ÉNONCÉ DE LA TÂCHE:
Poursuivez le texte sur l'exemption des jurés au Québec à partir de la question finale sur le français parlé couramment.

EXTRAIT DU TEXTE:
Si vous le désirez, vous serez exempté sans question si : 

- vous (ou votre conjoint) êtes âgé de 65 ans ou plus ;

- vous êtes atteint d'un handicap physique ou sensoriel ;

- vous avez des problèmes de santé sérieux ;

- vous êtes ministre du culte, membre des Forces armées canadiennes régulières ou membre du personnel de l'Assemblée nationale du Québec ;

- vous (ou votre conjoint) êtes un fonctionnaire qui participe à l'administration de la justice ;

- vous avez été juré ou vous avez été retenu pour l'être au cours des cinq dernières années.

Source : ministère de la Justice du Québec

Vous répondez à un de ces critères, mais vous tenez tout de même à être juré ? « Le candidat pourrait décider de ne pas demander l'exemption même s'il est dans l'une des catégories d'exemption et se présenter à la sélection s'il le désire », informe Paul-Jean Charest.

Des inconvénients qui pèsent lourd

Vous n'êtes ni curé ni député, et malheureusement, vous parlez couramment français ?

DONNÉES FOURNIES:
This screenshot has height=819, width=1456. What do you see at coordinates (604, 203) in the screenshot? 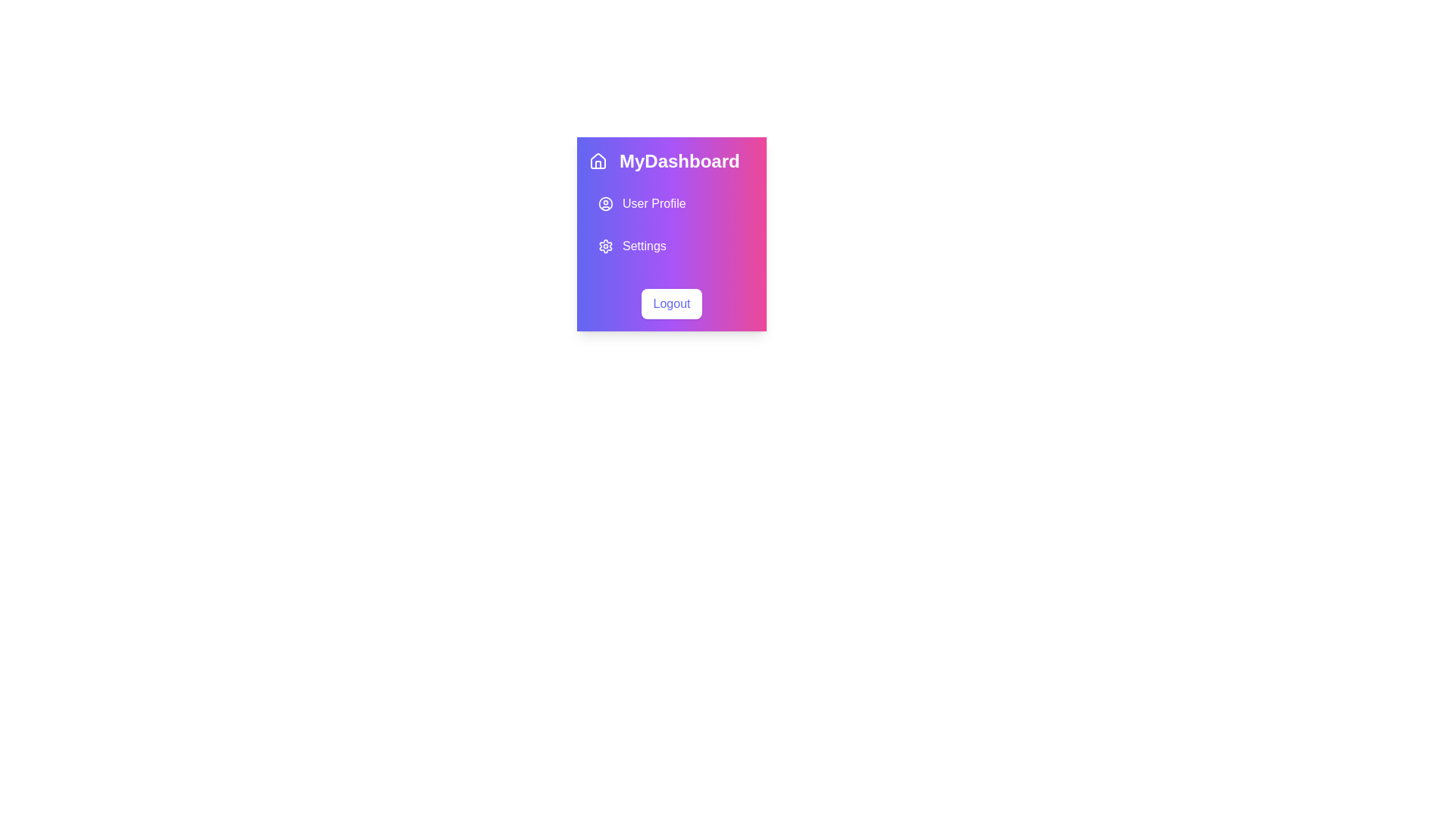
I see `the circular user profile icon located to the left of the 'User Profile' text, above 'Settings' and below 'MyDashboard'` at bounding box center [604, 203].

* * *

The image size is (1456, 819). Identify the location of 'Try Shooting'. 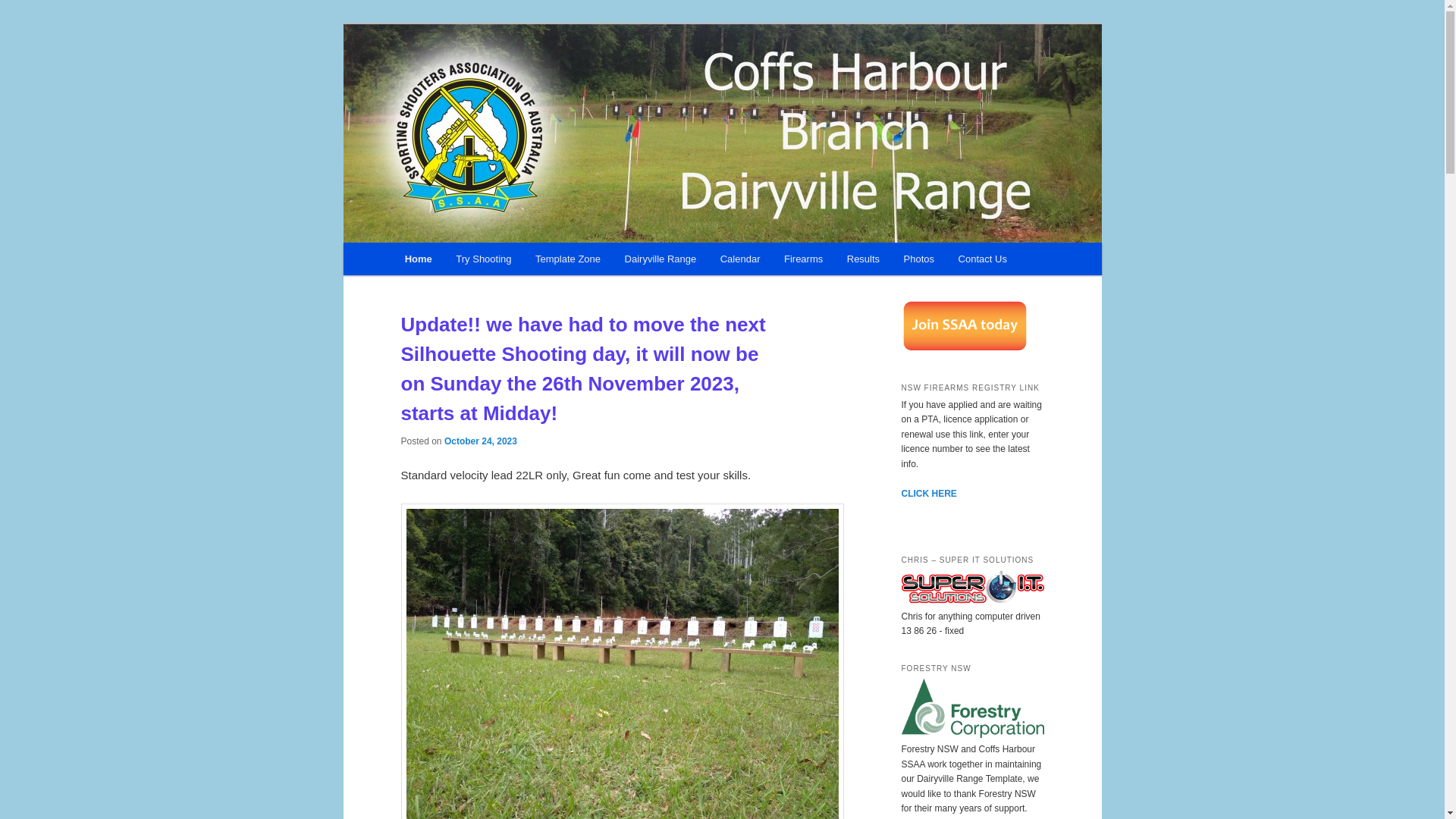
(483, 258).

RÉPONSE ATTENDUE:
Rien n'est perdu.

Vous pourrez également être exempté si vous avez « une santé ou des charges domestiques qui ne permettent pas d'être juré » ou si vous avez « un motif jugé raisonnable par le shérif », précise le site du ministère de la Justice.

De son côté, le juge peut exempter un candidat juré pour toute raison qu'il juge acceptable, y compris « si le devoir de juré représente pour lui un inconvénient personnel sérieux », explique Caroline St-Pierre, porte-parole des Tribunaux du Québec.

Cet inconvénient « peut inclure une perte financière substantielle, poursuit-elle. Par exemple, cela pourrait s'appliquer pour les petits entrepreneurs qui ne peuvent s'absenter du travail sans fermer boutique temporairement, ou des travailleurs sans convention collective qui sacrifieraient trop de revenus pour remplir le devoir de juré ».

« Chaque cas est un cas d'espèce et il incombe au juge d'utiliser son jugement », ajoute Mme St-Pierre, pour signifier qu'il n'y a toutefois aucune garantie, ni aucun barème. « Le juge évalue chaque cas au mérite. »

Les mauvais prétextes

Certains motifs sont rarement reçus avec empathie. « Le motif fréquemment rejeté est lié aux obligations envers le travail, informe Paul-Jean Charest. À titre d'exemple, une personne dit ne pas pouvoir s'absenter de son travail en raison d'une charge de travail élevée ou parce qu'elle a des employés sous sa responsabilité. Ces raisons ne constituent pas des motifs raisonnables d'exemption. »

Mais qu'est-il arrivé à Julien ?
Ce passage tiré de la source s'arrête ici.